Although the ratio of 0 to 1s is 1:9, it does not mean the weights are 0.1 and 0.9. The weights decides how much emphasis you want to give observation compared to the others.
And in your case, if you want to predict something, it is essential you split your data into train and test, and see what influence the weights have on prediction.
Below is using the pima indian diabetes example, I subsample the Yes type such that the training set has 1:9 ratio.
set.seed(111)
library(MASS)
# we sample 10 from Yes and 90 from No
idx = unlist(mapply(sample,split(1:nrow(Pima.tr),Pima.tr$type),c(90,10)))
Data = Pima.tr
trn = Data[idx,]
test = Data[-idx,]
table(trn$type)
No Yes
90 10
Lets try regressing it with weight 9 if positive, 1 if negative:
library(caret)
W = 9
lvl = levels(trn$type)
#if positive we give it the defined weight, otherwise set it to 1
fit_wts = ifelse(trn$type==lvl[2],W,1)
fit = glm(type ~ .,data=trn,weight=fit_wts,family=binomial)

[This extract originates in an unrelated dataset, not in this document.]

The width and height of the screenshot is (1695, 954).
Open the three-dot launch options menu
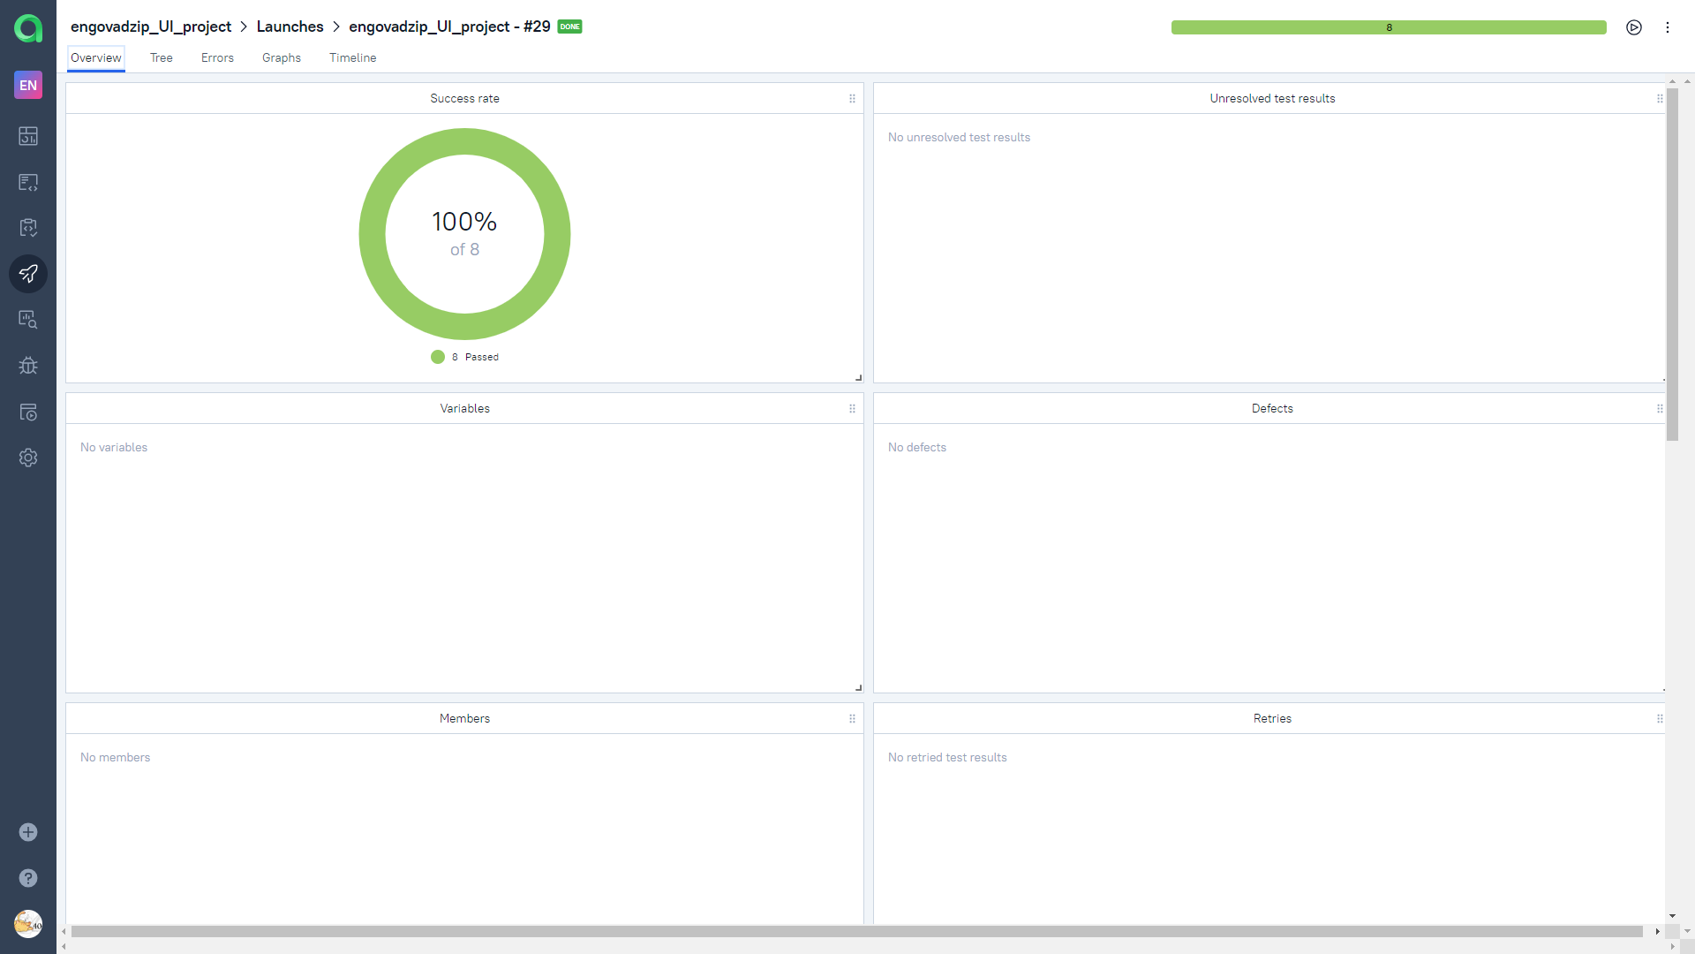(x=1668, y=27)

# we test it on the test set
pred = ifelse(predict(fit,test,type="response")>0.5,lvl[2],lvl[1])
pred = factor(pred,levels=lvl)
confusionMatrix(pred,test$type,positive=lvl[2])
Confusion Matrix and Statistics
Reference
Prediction No Yes
No 34 26
Yes 8 32
You can see from above, you can see it's doing ok, but you are missing out on 8 positives and also falsely labeling 26 false positives. Let's say we try W = 3
W = 3
lvl = levels(trn$type)
fit_wts = ifelse(trn$type==lvl[2],W,1)
fit = glm(type ~ .,data=trn,weight=fit_wts,family=binomial)
pred = ifelse(predict(fit,test,type="response")>0.5,lvl[2],lvl[1])
pred = factor(pred,levels=lvl)
confusionMatrix(pred,test$type,positive=lvl[2])
Confusion Matrix and Statistics
Reference
Prediction No Yes
No 39 30
Yes 3 28
Now we manage to get almost all the positive calls correct.. But still miss out on a lot of potential "Yes". Bottom line is, code above might work, but you need to do some checks to figure out what is the weight for your data.
You can also look around the other stats provided by confusionMatrix in caret to guide your choice.